▶ [TASK ITEM] Exact copies of the lines from the one holding "Task: Open the Home link in sidebar" through the last line of the entries below are to be printed, with pictures omitted.

*** DATA FOR ANALYSIS

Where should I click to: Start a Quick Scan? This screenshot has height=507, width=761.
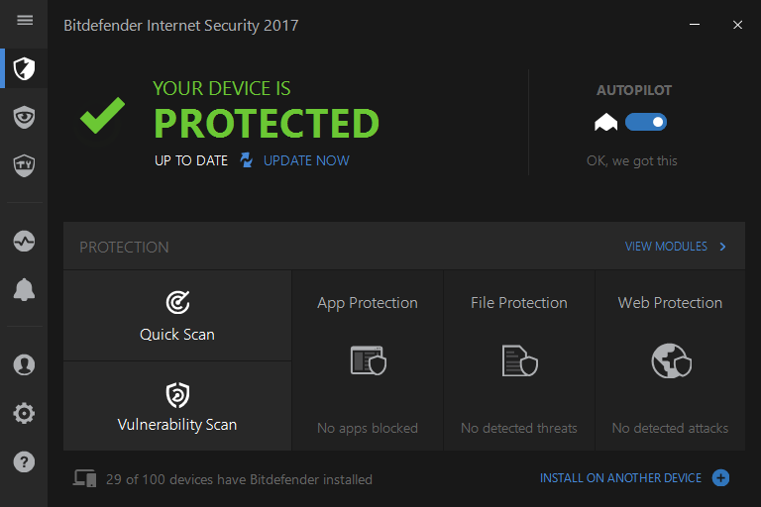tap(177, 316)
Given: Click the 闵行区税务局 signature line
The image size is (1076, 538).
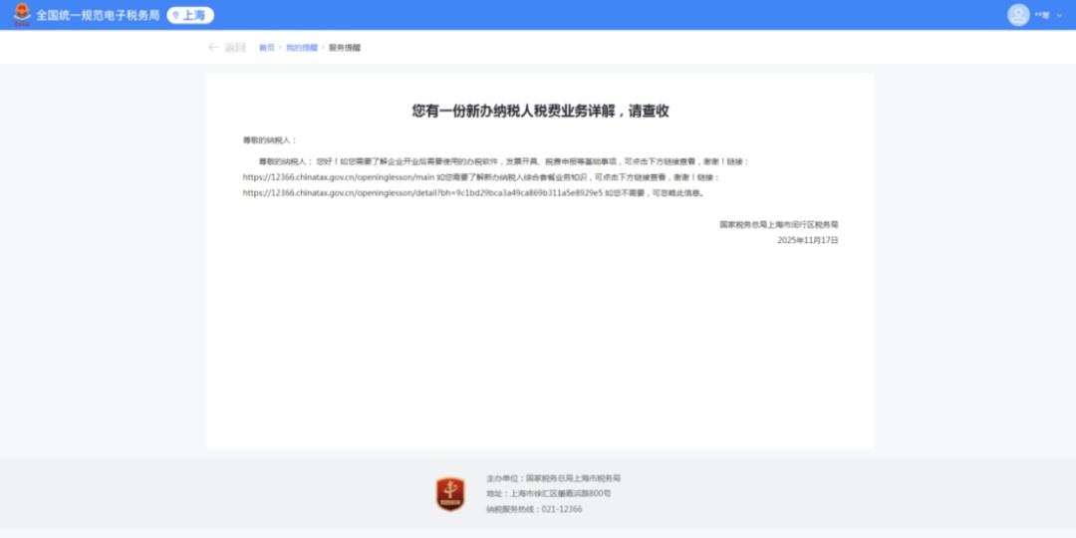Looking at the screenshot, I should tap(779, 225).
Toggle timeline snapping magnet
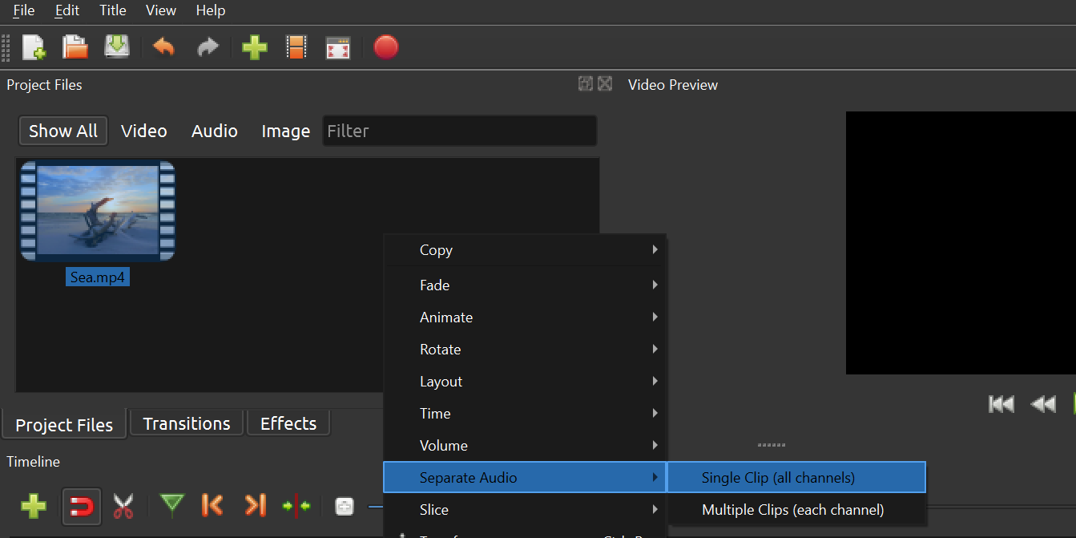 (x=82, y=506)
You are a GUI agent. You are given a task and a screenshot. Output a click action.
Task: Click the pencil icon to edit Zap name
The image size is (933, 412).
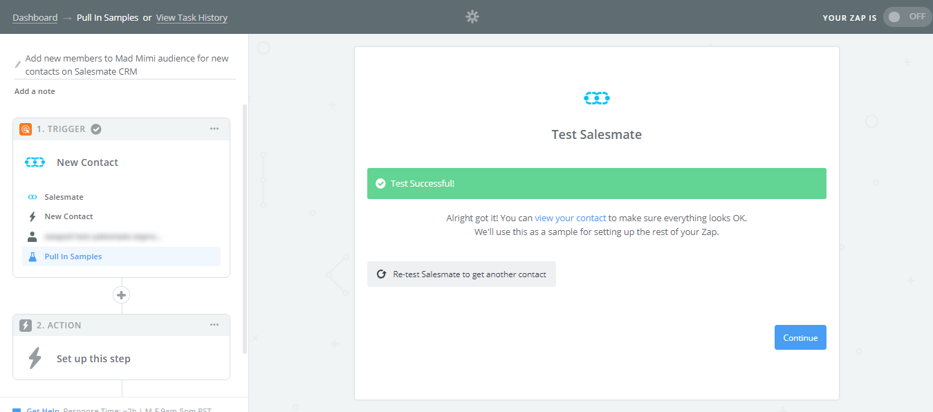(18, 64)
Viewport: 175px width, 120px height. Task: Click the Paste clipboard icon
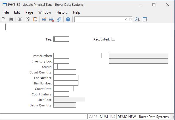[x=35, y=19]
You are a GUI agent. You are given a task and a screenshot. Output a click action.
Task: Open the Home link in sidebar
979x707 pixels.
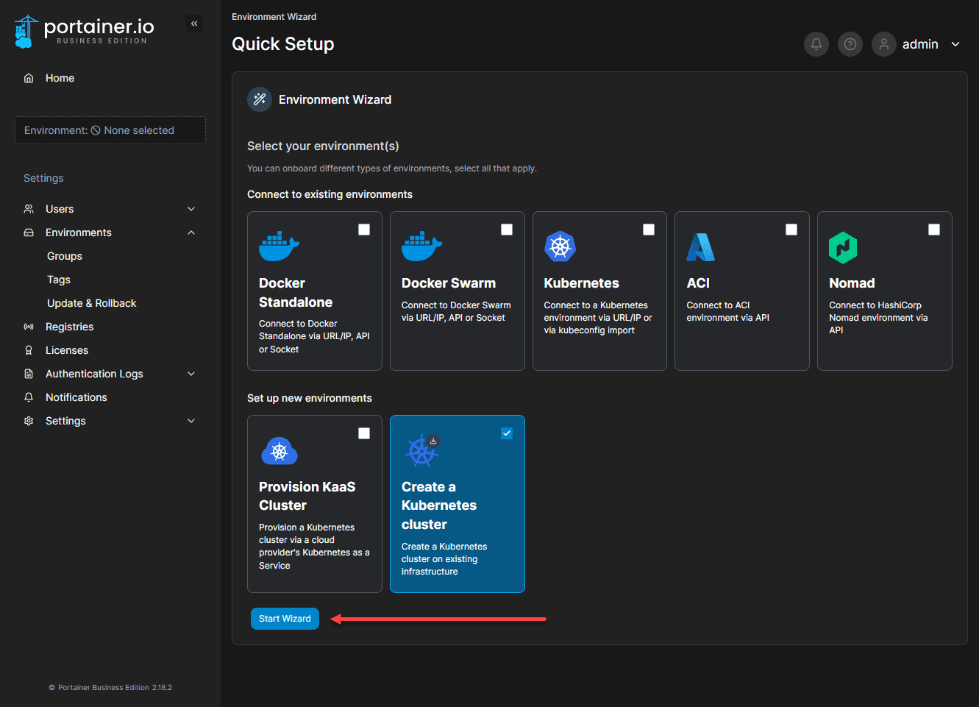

******

▶ [RESPONSE]
Task: Open the Home link in sidebar
979x707 pixels.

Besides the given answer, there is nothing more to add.